━━━ Records shown

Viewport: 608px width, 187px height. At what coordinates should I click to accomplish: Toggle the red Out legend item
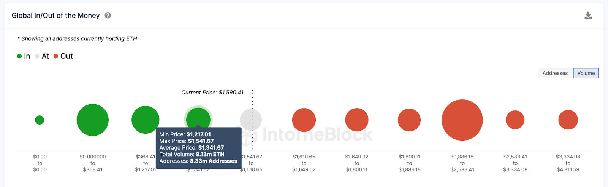[x=63, y=56]
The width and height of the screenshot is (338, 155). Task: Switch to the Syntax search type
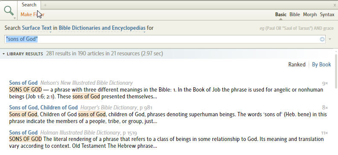tap(327, 14)
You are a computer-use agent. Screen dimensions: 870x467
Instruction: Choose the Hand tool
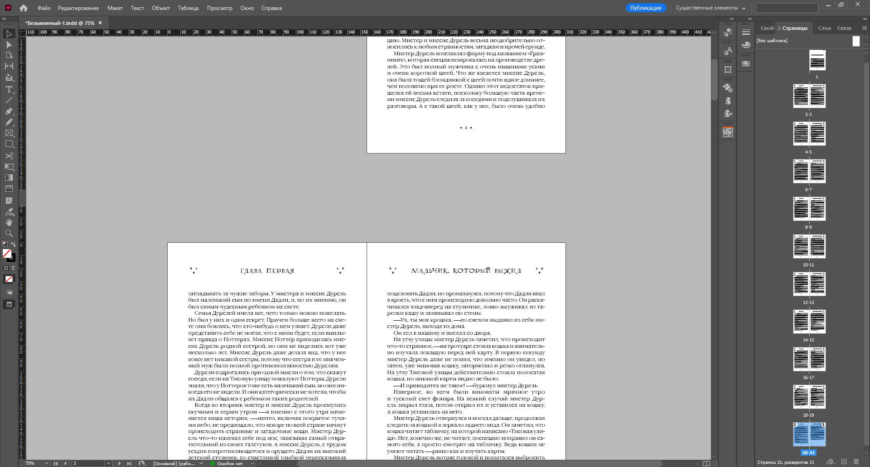9,222
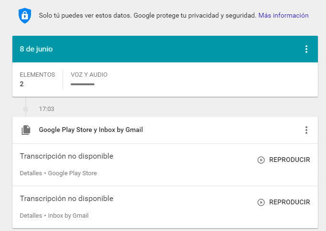Select the 8 de junio header title
Viewport: 326px width, 231px height.
pyautogui.click(x=36, y=49)
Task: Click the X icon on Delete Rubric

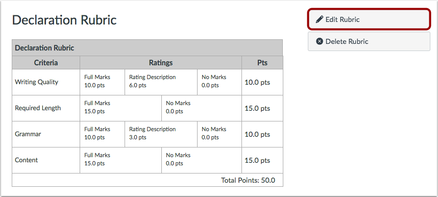Action: 319,41
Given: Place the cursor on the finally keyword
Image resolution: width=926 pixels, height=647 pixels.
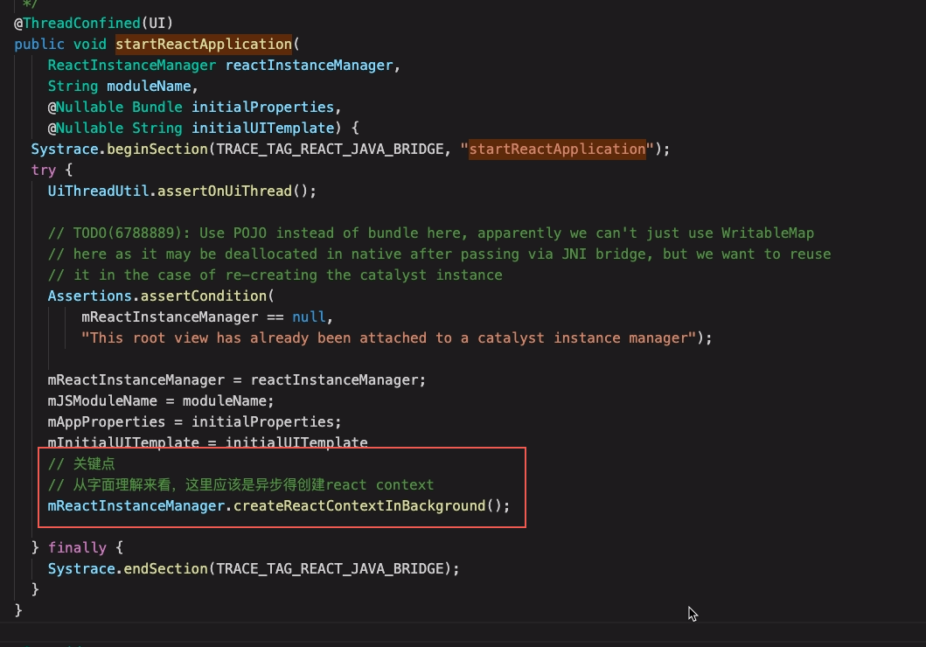Looking at the screenshot, I should tap(77, 547).
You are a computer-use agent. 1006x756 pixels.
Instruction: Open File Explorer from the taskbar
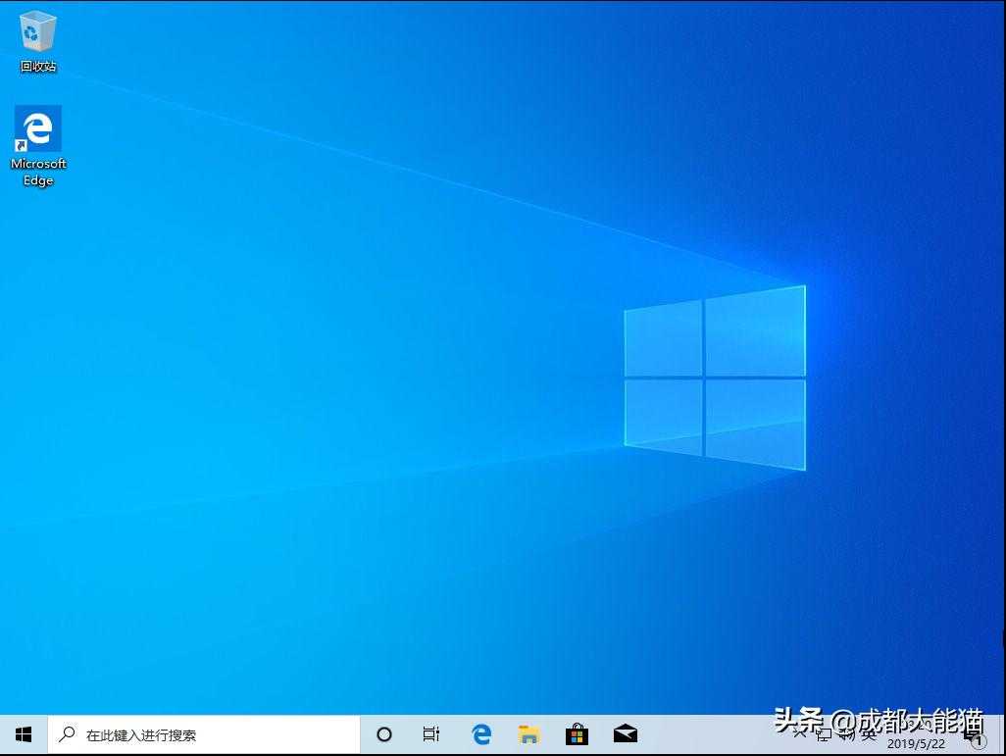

━━━━━━

▶ [Work instruction]
Full transcription without images: please go through the records and repeat them exactly.

▶ [Output below]
Viewport: 608px width, 187px height. At what coordinates should I click to accomplish: Toggle the red Out legend item
[x=63, y=56]
The width and height of the screenshot is (338, 155). Task: Switch to the Syntax search type
tap(327, 14)
You are a computer-use agent. Screen dimensions: 870x467
Instruction: Choose the Hand tool
9,222
Select the 8 de junio header title
Viewport: 326px width, 231px height.
pyautogui.click(x=36, y=49)
Task: Click the X icon on Delete Rubric

Action: 319,41
Given: Place the cursor on the finally keyword
Image resolution: width=926 pixels, height=647 pixels.
Looking at the screenshot, I should tap(77, 547).
You are a computer-use agent. 1006x756 pixels.
Instruction: Open File Explorer from the taskbar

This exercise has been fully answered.